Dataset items

● ● ● ● ● ● ●

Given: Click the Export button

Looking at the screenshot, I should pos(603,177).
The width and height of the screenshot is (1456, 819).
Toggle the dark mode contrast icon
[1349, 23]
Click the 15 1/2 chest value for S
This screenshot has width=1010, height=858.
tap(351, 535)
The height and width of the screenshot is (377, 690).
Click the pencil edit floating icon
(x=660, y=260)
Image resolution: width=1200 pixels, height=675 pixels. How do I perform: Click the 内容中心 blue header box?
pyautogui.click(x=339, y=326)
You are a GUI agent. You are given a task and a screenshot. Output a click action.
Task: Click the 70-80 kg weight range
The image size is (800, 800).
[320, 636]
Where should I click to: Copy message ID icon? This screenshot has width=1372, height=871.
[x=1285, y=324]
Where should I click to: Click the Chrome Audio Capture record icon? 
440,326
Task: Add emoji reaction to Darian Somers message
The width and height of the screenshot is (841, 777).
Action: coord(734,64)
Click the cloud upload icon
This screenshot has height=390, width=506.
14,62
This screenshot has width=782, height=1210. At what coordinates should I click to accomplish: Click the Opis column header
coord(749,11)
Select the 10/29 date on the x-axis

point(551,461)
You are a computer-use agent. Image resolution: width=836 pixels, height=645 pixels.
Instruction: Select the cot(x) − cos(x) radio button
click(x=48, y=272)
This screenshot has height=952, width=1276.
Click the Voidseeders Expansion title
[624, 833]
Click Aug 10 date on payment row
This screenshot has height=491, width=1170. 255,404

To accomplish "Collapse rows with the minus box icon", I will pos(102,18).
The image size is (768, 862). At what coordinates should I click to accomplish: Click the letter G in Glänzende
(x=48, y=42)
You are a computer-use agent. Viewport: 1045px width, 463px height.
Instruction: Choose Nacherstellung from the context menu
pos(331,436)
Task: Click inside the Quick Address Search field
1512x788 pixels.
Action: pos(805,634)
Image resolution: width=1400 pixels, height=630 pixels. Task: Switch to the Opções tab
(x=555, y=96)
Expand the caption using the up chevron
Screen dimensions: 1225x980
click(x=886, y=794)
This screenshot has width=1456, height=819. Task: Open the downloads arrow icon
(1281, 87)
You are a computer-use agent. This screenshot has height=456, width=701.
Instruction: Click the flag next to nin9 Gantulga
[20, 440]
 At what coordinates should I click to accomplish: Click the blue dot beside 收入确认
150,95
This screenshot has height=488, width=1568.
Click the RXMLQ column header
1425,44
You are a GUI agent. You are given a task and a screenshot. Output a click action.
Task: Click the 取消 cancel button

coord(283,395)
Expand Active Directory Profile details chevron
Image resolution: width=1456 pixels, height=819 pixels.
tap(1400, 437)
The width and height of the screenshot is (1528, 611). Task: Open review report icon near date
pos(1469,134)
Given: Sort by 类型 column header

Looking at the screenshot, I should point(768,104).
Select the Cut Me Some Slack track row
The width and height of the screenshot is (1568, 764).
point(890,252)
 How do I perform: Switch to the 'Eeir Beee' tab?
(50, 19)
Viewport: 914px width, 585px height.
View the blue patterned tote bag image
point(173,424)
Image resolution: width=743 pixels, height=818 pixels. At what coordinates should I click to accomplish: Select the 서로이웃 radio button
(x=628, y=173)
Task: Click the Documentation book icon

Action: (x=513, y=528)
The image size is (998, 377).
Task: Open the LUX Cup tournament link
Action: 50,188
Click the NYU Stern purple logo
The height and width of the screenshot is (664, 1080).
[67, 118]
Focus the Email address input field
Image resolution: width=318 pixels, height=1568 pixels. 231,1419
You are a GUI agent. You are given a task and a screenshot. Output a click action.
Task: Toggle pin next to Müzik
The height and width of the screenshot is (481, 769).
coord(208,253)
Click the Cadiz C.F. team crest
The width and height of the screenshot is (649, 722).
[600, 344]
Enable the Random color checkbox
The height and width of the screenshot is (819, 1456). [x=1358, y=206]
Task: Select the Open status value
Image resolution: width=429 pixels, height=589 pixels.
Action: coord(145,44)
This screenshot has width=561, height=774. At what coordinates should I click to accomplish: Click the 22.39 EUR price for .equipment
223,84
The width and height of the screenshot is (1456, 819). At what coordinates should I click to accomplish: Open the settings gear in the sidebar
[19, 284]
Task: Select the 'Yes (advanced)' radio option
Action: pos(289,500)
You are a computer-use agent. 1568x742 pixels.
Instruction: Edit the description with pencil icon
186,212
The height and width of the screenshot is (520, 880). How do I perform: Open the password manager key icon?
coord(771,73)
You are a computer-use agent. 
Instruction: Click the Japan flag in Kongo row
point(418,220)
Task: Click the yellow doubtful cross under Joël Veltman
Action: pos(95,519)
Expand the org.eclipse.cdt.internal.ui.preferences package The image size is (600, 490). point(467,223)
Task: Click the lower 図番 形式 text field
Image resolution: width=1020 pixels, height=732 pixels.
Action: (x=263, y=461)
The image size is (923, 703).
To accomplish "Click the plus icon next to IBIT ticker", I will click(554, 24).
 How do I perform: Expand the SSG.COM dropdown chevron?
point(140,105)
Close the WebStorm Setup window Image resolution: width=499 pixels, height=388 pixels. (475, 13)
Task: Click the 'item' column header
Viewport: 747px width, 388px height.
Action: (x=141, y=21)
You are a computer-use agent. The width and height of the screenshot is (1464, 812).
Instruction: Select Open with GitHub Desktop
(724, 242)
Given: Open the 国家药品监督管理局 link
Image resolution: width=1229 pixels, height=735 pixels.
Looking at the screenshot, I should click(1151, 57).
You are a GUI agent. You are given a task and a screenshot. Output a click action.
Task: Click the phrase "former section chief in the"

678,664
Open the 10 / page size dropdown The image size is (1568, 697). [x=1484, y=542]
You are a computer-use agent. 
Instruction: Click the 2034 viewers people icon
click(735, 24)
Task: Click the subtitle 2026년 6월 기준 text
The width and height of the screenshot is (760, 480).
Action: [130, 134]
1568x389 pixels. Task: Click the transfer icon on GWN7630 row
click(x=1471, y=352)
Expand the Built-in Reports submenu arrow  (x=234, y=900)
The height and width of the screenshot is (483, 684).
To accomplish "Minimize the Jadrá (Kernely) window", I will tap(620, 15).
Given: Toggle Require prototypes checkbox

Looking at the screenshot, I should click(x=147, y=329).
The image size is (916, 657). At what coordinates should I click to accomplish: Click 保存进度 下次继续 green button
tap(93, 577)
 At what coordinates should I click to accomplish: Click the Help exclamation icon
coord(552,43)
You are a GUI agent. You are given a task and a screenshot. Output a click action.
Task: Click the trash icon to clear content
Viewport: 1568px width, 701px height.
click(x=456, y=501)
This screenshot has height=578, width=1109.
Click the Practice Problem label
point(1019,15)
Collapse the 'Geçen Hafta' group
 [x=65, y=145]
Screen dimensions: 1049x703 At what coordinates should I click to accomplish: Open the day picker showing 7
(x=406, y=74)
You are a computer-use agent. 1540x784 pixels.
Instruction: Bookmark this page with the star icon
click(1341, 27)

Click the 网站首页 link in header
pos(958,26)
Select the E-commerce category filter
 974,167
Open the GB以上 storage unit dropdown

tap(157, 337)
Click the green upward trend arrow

● ● ● ● ● ● ●

What you need to do: Find every line in the rows above that contains the string "Where" and copy each of those lines in full.

Task solution:
Where should I click to: Copy message ID icon? This screenshot has width=1372, height=871.
Where should I click to: Click the Chrome Audio Capture record icon? 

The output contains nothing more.